A new study reveals that direct-acting antivirals, like sofosbuvir, may help improve kidney function in some patients.
Part of the treatment regimen for individuals with chronic kidney disease (CKD) and hepatitis C virus (HCV) infection, direct-acting antiviral (DAA) medications may, in fact, provide greater benefit to infected individuals than previously thought. The results of a new study, published in the Clinical Journal of the American Society of Nephrology, show that DAAs may even help improve the kidney function of some patients.
“There has been very limited data regarding the safety of direct-acting antiviral therapies in patients with CKD,” corresponding author Meghan Sise, MD, MS and an assistant in medicine at Massachusetts General Hospital, said. “This study shows that kidney function was, on average, stable during DAA therapy.”
HCV infection is common in patients with CKD and increases their risk of progressing to kidney failure, the researchers wrote. However, most HCV-infected patients with CKD remain untreated because of adverse effects from therapies such as interferon, ribavirin, and first-generation protease inhibitors.
The direct-acting antiviral sofosbuvir (Sovaldi, Gilead Sciences Inc.) has had a high success rate in treating chronic HCV. But the potential for toxicity to the kidneys has raised some concern, especially in patients with CKD, the researchers said.
Therefore, Dr. Sise and her colleagues at Massachusetts General Hospital set out to learn more. To this end, they studied 98 patients with stages 1-3 CKD who received sofosbuvir-based therapy in a large healthcare system.
Overall, the investigators found that sustained virologic response (SVR) reached 81%, with patients maintaining stable kidney function. Interestingly, individuals with advanced CKD were more likely to be cured of HCV than those with mild cases. In addition, patients who reached SVR saw improved kidney function following treatment, the researchers found.

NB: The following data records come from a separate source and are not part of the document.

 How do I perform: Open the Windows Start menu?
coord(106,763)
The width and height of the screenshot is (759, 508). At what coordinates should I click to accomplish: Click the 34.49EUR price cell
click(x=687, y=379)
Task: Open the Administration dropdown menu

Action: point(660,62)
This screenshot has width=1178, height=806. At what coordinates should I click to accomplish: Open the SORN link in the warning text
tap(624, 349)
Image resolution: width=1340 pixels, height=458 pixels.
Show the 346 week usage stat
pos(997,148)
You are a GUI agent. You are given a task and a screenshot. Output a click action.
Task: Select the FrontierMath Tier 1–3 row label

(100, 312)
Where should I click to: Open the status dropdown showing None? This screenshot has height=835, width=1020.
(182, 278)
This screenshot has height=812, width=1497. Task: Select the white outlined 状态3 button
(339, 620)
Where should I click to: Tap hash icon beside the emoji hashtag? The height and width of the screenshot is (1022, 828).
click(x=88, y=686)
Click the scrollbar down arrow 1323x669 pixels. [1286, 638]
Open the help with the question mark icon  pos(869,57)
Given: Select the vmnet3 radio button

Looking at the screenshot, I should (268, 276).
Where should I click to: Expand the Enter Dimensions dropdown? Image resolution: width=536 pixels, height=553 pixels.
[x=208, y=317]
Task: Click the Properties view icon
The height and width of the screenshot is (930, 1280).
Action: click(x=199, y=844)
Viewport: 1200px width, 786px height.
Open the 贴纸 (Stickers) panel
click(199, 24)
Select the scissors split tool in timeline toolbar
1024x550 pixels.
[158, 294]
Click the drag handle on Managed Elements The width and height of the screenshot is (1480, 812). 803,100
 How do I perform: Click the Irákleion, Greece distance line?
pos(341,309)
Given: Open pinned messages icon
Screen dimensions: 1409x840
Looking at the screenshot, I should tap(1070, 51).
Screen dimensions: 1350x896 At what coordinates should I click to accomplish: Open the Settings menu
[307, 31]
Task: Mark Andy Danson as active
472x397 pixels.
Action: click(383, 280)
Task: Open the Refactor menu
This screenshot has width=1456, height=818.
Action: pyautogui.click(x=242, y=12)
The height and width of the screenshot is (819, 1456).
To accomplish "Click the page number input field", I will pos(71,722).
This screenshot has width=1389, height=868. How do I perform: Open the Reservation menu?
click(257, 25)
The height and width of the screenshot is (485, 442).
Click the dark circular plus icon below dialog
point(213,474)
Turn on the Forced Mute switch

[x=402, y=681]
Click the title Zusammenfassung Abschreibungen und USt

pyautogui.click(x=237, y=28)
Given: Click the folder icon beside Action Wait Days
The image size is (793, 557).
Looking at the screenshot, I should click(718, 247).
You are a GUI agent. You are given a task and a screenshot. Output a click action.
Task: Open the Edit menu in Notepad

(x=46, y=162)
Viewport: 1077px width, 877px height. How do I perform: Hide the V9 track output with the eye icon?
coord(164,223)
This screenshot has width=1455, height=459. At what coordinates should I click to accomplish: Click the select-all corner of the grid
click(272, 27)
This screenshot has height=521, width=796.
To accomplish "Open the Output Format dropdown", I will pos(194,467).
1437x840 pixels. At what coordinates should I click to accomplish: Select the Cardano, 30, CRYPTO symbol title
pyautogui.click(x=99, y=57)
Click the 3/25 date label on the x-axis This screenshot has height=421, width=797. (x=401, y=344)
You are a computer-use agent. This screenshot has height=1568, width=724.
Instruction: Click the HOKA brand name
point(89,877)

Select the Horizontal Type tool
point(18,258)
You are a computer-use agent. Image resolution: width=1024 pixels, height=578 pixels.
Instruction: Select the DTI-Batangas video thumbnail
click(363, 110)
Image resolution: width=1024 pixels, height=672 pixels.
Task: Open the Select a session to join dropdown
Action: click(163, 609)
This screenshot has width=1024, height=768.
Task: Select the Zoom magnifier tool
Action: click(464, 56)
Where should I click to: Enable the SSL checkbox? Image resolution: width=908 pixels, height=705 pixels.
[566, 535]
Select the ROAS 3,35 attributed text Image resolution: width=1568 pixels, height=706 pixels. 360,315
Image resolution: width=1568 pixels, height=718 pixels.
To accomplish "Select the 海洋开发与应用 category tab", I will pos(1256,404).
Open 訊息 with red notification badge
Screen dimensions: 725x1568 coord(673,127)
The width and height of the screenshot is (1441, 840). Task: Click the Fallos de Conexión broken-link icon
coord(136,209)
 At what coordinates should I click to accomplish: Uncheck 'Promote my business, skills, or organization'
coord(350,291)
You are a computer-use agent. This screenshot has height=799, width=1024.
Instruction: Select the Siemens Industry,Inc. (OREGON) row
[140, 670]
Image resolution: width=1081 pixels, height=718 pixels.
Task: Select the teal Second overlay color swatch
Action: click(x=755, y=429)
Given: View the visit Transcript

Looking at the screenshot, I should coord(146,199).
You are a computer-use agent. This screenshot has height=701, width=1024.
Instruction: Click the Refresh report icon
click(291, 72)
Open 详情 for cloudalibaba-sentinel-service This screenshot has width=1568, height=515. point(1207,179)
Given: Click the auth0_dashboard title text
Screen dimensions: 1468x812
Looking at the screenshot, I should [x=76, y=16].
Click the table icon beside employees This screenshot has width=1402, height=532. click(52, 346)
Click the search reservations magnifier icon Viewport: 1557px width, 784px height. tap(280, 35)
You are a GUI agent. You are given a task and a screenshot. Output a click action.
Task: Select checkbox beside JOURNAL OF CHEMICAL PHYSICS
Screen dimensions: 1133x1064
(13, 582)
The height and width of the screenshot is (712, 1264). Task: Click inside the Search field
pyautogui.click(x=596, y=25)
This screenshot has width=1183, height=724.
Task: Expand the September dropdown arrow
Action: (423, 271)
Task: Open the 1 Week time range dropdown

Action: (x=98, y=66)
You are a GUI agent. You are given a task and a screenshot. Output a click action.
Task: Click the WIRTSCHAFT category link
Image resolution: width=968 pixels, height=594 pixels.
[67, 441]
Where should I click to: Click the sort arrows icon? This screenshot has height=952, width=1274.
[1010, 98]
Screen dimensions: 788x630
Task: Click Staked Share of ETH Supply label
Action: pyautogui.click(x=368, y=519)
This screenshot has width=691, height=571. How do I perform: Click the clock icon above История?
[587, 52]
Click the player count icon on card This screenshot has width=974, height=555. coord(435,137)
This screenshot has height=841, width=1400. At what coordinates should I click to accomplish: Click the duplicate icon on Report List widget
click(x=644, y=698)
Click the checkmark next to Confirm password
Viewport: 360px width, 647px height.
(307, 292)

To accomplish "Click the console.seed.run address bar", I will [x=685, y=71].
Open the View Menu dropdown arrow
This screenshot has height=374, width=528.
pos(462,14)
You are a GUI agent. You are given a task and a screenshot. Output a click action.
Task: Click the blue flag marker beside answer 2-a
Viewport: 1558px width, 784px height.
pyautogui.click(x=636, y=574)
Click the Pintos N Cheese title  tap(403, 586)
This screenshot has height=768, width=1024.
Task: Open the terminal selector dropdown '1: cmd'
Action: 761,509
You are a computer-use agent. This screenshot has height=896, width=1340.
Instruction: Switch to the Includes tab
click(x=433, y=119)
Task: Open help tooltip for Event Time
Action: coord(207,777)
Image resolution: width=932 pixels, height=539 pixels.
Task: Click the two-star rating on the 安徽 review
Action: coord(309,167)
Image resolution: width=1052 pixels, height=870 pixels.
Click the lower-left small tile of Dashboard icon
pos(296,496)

Even so, 81% of patients saw at least 1 new or worsened symptom while on the DAA treatment or within 4 weeks of completing therapy. When ribavirin was co-administered, the odds of adverse events increased, the researchers found.
Serious adverse events affected 17% of the patients, although only 8% discontinued treatment. The degree of CKD did not change the rate of side effects, the team found.
Previous studies of sofosbuvir have shown SVR rates approaching 100% in some populations, but the lower rate in this study had a reasonable explanation, Dr. Sise said.
“This study looked at all patients treated so it included all genotypes,” Sise said. “Patients with genotypes 3 are much harder to cure.”
In addition, many of the patients received sofosbuvir and ribavirin. This therapy isn’t as effective as newer, more potent, combination DAAs, Dr. Sise said. She continued, “I suspect that these are the reasons for the SVR rate that is lower than what is typically seen in the general population.”
Larger studies are needed to determine if eradication of HCV with DAAs slows or prevents progression to end-stage kidney disease in patients with CKD and HCV, researchers wrote. In fact, the according to Dr. Sise, “We are now examining a population of 2000 patients treated with DAAs to determine the effect of DAAs on kidney function.
Disclosures: Dr. Sise and others reported research grants from Gilead, AbbVie, Merck & Co., Bristol-Myers Squibb and Janssen. Some of the authors also participated on drug makers’ scientific advisory boards.